Alors face à de tels risques de dissuasion et répression, il convient de s’interroger sur les causes de cette constante augmentation.

Une première réponse s’impose face au comportement d’évitement de l’interpellation. Elle est liée à la mise en place du permis à points. Les deux infractions emportent retrait de six points, soit la moitié du capital de points. Si le conducteur a déjà perdu pour d’autres raisons la moitié de son solde de points, la déclaration de culpabilité emporterait invalidation du titre de conduite pour solde nul. Il tente, ici, d’échapper au retrait de points et à l’invalidation de son permis de conduire.

À cela s’ajoute une autre variable : la hausse globale du nombre de contrôles.
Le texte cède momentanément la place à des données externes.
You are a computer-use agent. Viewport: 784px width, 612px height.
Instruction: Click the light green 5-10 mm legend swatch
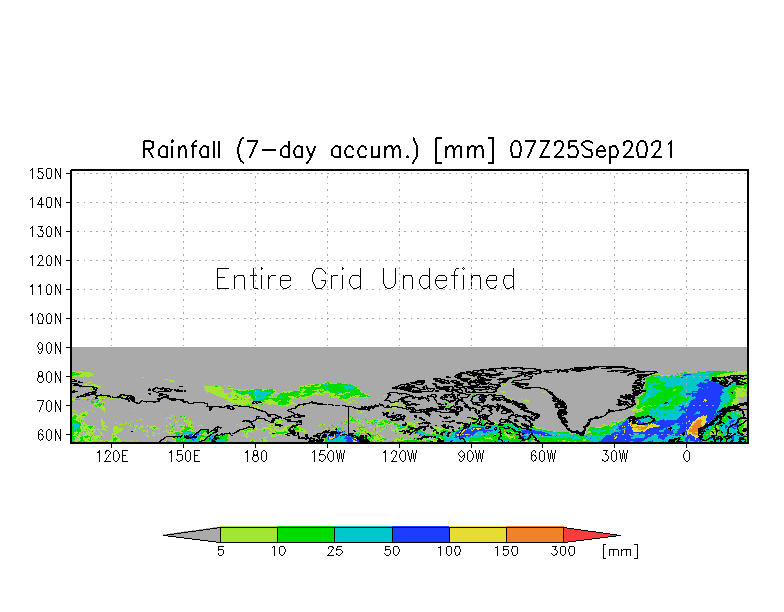pyautogui.click(x=249, y=534)
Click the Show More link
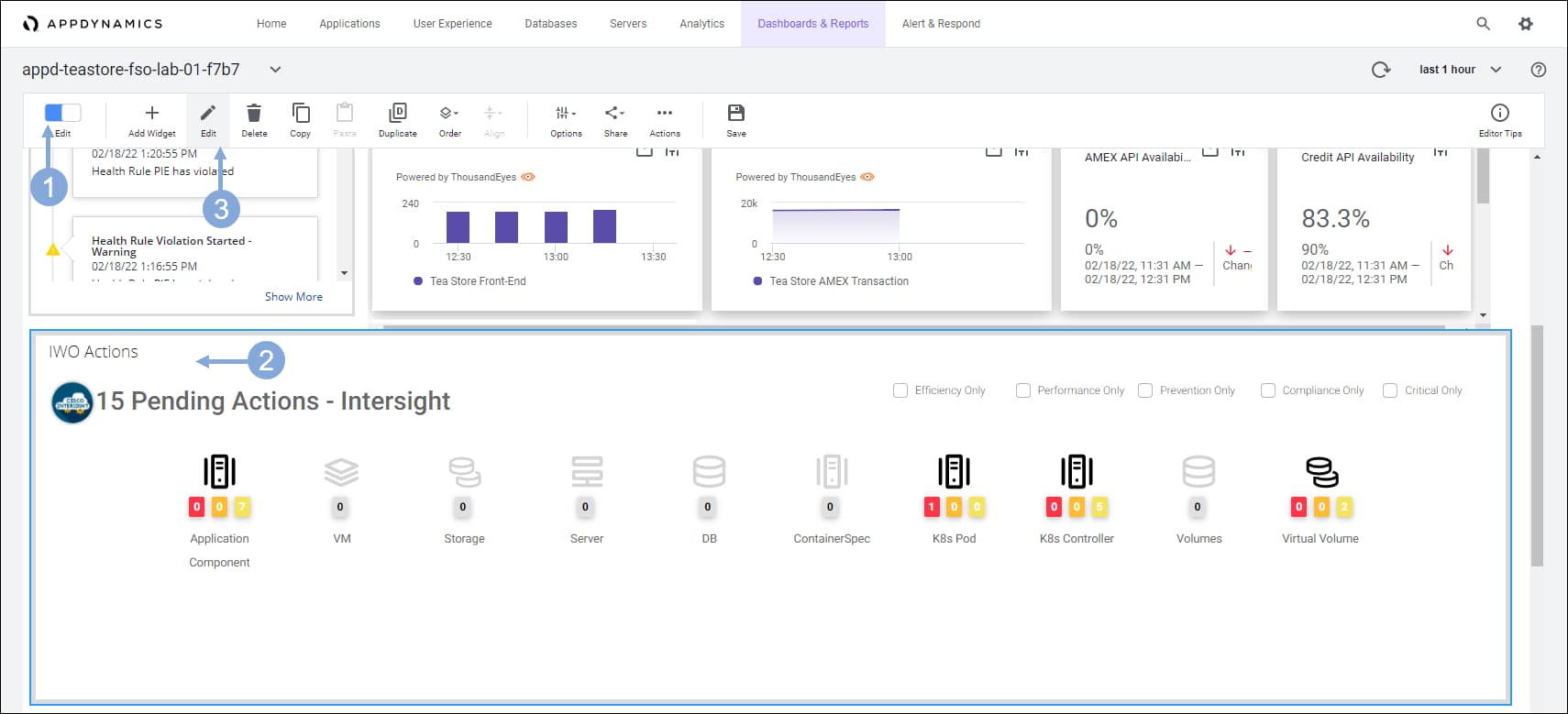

Déjà très nombreux en matière d’alcoolémie, ceux pour dépistage de stupéfiants ont explosé : six fois plus nombreux en dix ans. Le déploiement du test salivaire, qui a facilité le contrôle de l’usage de cannabis au volant, peut expliquer cette augmentation des contrôles et avec eux la volonté de certains conducteurs de se soustraire au contrôle qui emportera nécessairement suspension administrative de leur permis de conduire pour une durée de six mois au moins.

Un autre facteur non négligeable peut pousser certains automobilistes à ne pas se soumettre à un contrôle de police : le défaut d’assurance. Dans l’hypothèse d’un simple contrôle ou dans le cadre de l’accident, le défaut d’assurance serait constaté avec sa cohorte de conséquences dans l’hypothèse de dommages.

Autre facteur concernant l’augmentation du nombre de délits de fuite, la nécessité de dépôts de plainte pour que l’indemnisation par la compagnie d’assurances intervienne. Une telle contrainte incite nécessairement les victimes à déposer plainte de façon quasi systématique.

Deux infractions distinctes, lourdes de conséquences pénales ou pécuniaires

Symptômes d’une société malade de son incivilité ou symptômes d’un individualisme effréné qui conduit à vouloir échapper à ses responsabilités, l’augmentation des infractions du refus d’obtempérer et du délit de fuite ne laisse pas indifférent le spectateur de son temps.

Il ne laisse pas plus indifférent le spécialiste en droit routier qui constate que la répression augmente, alors même que le nombre d’infractions ne diminue pas et s’interroge sur le bien-fondé de la réponse apportée.